* _Given request_
Retype the data below word for word, starting at the line that contains "Open the font name dropdown" and ending at the line that contains "This screenshot has height=438, width=569.", with both of those lines included. Leave out every line outside that span.

══════════════════════════════

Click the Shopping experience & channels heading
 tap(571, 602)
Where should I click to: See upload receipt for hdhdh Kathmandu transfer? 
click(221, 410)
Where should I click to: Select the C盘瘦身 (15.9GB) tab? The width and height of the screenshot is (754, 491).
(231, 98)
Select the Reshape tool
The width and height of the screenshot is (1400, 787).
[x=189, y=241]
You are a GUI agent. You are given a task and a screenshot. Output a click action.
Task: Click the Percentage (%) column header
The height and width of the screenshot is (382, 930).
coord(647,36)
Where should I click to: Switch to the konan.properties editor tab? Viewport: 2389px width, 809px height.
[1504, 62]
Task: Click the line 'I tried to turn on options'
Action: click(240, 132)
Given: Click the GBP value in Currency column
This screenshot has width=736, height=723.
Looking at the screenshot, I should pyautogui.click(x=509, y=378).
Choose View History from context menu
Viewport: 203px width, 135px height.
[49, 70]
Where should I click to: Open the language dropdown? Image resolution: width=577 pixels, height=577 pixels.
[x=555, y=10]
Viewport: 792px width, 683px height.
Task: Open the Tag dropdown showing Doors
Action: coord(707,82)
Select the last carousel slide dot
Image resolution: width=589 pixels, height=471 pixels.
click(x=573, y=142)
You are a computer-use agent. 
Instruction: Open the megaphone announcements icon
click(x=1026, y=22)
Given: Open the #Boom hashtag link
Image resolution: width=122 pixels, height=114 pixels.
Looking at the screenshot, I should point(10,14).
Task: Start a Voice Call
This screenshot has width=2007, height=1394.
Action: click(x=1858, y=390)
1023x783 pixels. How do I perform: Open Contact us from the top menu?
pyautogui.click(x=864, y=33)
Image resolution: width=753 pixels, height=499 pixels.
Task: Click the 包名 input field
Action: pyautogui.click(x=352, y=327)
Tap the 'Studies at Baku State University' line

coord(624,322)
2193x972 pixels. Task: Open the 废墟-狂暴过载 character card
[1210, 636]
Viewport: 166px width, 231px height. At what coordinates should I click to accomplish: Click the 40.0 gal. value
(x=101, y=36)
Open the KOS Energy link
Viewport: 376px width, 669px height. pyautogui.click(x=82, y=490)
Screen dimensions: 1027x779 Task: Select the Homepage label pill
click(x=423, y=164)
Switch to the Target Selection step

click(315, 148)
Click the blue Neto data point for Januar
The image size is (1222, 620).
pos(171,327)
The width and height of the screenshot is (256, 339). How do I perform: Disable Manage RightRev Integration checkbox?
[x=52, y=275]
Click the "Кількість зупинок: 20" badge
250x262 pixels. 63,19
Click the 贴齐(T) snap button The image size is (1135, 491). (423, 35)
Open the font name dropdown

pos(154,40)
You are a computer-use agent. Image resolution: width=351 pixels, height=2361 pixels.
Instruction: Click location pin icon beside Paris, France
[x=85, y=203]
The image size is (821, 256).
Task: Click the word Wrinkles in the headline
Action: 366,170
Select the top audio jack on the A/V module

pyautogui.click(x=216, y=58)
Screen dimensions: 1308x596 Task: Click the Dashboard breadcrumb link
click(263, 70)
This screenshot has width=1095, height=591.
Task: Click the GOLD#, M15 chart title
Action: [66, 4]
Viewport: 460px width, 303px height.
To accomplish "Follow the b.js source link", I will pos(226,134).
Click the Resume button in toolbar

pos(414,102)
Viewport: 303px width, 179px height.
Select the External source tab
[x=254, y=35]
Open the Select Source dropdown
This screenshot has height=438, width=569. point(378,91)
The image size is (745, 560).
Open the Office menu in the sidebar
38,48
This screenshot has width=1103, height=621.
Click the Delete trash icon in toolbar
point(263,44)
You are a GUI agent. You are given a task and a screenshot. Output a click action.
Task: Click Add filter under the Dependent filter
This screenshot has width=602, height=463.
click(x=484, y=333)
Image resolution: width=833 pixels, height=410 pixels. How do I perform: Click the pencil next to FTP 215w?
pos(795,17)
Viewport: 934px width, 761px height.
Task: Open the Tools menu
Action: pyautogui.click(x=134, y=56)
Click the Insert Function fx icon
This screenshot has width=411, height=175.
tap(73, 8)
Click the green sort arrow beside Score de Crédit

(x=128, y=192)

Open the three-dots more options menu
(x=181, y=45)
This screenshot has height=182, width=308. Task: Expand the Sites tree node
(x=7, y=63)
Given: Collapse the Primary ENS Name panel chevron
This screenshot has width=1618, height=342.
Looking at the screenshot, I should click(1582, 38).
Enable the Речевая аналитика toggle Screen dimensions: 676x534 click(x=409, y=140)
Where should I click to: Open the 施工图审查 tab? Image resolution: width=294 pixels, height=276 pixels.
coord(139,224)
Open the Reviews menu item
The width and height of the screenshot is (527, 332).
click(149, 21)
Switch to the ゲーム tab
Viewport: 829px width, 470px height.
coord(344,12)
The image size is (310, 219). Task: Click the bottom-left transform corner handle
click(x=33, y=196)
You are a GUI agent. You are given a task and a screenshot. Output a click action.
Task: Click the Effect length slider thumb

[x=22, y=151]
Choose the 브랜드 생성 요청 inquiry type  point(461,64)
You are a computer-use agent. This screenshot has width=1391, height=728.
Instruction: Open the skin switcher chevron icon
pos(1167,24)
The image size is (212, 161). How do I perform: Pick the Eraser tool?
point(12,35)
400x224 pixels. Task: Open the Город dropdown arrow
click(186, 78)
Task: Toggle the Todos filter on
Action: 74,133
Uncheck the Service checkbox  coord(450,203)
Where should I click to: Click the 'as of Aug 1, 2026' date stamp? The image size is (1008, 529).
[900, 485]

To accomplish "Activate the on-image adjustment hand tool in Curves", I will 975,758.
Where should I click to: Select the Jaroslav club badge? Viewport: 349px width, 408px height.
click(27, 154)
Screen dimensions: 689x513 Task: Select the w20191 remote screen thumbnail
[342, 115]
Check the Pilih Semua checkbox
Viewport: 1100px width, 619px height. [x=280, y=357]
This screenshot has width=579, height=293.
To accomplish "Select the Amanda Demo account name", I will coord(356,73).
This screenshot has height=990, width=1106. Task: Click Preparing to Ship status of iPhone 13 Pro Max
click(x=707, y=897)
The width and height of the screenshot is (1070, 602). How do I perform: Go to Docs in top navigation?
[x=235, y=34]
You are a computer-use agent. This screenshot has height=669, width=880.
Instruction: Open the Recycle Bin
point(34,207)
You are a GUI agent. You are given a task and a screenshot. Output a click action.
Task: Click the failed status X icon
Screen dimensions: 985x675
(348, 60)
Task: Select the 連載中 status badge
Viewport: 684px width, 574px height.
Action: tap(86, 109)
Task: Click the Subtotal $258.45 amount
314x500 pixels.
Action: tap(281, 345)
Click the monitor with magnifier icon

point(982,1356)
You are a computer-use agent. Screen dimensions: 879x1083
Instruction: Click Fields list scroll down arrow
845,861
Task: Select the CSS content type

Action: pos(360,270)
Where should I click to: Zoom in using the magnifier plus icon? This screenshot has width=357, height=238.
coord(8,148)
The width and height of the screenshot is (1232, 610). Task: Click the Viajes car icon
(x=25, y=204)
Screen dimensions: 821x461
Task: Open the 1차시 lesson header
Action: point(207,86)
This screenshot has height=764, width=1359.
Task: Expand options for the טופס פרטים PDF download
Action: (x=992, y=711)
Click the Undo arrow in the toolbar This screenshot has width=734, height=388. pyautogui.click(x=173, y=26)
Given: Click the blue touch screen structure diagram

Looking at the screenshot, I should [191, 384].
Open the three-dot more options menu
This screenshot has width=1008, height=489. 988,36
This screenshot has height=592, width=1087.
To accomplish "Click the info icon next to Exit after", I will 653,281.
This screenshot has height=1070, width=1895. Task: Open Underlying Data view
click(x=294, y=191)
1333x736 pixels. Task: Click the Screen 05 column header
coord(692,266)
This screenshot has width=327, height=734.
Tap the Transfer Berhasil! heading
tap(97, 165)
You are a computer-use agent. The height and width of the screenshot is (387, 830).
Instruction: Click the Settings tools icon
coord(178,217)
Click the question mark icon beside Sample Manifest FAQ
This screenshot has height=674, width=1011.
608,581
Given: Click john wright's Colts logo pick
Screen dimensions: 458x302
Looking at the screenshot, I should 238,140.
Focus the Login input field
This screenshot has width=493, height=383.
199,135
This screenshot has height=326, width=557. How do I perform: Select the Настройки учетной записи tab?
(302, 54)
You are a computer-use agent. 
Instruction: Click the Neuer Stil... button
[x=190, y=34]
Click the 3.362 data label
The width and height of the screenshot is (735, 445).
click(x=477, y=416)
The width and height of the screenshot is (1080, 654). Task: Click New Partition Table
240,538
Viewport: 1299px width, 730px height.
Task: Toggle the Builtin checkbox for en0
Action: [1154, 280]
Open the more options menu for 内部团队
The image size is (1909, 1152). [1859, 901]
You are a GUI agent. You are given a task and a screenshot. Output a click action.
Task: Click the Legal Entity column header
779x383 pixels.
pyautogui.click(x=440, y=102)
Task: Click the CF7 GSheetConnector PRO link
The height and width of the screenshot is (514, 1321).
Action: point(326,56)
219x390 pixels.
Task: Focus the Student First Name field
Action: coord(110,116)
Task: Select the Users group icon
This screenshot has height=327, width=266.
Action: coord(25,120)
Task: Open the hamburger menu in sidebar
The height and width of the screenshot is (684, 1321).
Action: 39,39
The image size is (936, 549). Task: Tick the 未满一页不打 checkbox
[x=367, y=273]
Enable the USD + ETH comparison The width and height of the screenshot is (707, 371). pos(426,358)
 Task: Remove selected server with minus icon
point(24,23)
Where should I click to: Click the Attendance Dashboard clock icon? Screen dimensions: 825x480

══════════════════════════════

* _Task output_
Open the font name dropdown

pos(154,40)
You are a computer-use agent. Image resolution: width=351 pixels, height=2361 pixels.
Instruction: Click location pin icon beside Paris, France
[x=85, y=203]
The image size is (821, 256).
Task: Click the word Wrinkles in the headline
Action: 366,170
Select the top audio jack on the A/V module

pyautogui.click(x=216, y=58)
Screen dimensions: 1308x596 Task: Click the Dashboard breadcrumb link
click(263, 70)
This screenshot has width=1095, height=591.
Task: Click the GOLD#, M15 chart title
Action: [66, 4]
Viewport: 460px width, 303px height.
To accomplish "Follow the b.js source link", I will pos(226,134).
Click the Resume button in toolbar

pos(414,102)
Viewport: 303px width, 179px height.
Select the External source tab
[x=254, y=35]
Open the Select Source dropdown
This screenshot has height=438, width=569. point(378,91)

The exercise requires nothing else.